Officials say agribusiness pollution likely contributed to toxic algae outbreak in Lake Erie, posing risk to human and animal health.

(Photo: Doladimeji  / Public Domain)

(Photo: Doladimeji  / Public Domain)

Over 400,000 people in and near Toledo, Ohio were urgently warned on Saturday to avoid public drinking water due to dangerous levels of toxins that likely stem from a large algae bloom fed by farm fertilizer pollution.

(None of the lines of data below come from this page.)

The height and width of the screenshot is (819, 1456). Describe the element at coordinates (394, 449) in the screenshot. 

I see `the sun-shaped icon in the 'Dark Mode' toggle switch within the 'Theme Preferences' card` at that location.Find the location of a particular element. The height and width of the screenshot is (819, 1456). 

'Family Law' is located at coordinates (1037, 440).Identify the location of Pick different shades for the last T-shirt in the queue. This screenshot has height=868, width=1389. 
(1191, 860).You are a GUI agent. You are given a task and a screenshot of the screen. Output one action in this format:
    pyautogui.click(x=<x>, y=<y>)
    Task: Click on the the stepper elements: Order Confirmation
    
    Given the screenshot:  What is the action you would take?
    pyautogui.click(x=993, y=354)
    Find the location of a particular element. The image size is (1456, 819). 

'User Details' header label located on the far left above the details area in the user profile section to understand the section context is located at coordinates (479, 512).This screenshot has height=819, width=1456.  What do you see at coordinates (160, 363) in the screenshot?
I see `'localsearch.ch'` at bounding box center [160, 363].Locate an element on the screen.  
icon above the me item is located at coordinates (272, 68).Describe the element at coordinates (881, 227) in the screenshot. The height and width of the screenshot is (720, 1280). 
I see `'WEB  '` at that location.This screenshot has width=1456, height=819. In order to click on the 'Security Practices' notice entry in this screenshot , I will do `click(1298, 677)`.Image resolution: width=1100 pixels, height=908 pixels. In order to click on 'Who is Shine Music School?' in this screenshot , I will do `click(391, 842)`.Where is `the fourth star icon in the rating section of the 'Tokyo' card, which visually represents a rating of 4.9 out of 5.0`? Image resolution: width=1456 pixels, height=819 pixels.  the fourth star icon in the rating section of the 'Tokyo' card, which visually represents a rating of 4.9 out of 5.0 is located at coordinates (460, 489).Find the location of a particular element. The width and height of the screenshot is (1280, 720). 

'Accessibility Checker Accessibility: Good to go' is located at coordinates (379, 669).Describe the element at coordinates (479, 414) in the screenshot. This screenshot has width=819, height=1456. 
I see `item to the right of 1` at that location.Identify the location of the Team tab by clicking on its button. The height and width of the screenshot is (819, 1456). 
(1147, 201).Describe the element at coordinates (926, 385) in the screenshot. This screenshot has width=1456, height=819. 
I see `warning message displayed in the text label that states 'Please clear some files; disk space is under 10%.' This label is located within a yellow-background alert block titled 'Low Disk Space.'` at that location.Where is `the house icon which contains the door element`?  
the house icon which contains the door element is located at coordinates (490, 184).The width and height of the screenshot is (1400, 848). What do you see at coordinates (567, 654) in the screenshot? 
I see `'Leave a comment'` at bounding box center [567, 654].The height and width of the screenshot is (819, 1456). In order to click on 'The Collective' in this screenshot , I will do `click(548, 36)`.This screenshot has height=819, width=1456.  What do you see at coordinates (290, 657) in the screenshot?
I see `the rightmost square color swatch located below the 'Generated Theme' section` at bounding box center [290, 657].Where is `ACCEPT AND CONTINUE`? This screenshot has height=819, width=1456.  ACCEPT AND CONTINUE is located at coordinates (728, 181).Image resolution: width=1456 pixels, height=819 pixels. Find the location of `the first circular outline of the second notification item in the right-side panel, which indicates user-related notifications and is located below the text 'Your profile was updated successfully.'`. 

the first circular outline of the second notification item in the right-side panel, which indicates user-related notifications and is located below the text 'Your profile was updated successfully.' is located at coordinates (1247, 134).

The city of Toledo instructed residents of Toledo and several surrounding suburbs to avoid drinking, brushing their teeth with, or washing dishes in the toxic water, which cannot be decontaminated by boiling. People with liver disease, and skin sensitivities, as well as young children, are being advised by local officials to avoid showering and bathing in the toxic water. Ohio Governor John Kasich declared a state of emergency on Saturday, and officials warn that areas of southeastern Michigan are also affected by contaminated water. 

Stores are quickly running out of bottled water, and long lines are forming at water distribution centers set up in affected areas, according to numerous media reports. The Ohio National Guard reported on Twitter that "Soldiers and Airmen are preparing to deploy to Lucas, Wood, and Fulton Counties to deliver water."

The water supply, which comes from Lake Erie, first showed high levels of dangerous toxin in test results on Friday. According to the city's warning notice issued Saturday, these high levels can cause "abnormal liver function, diarrhea, vomiting, nausea, numbness or dizziness."

The city says the crisis "may have been impacted" by an abnormally large algae bloom—likely fed by phosphorous and nitrogen stemming from farm fertilizer and livestock run-off, as well as "malfunctioning septic systems." 

Scientists and environmental campaigners have long warned that pollution from large-scale farming poses a threat to rivers, lakes, and oceans and has contributed to expanding marine dead zones where no animal life can survive.

It is not clear how long the water ban will be in effect or whether other nearby bodies of water could be impacted. Chicago officials announced Saturday that they are moving forward with tests of Lake Michigan's water toxicity as a precaution.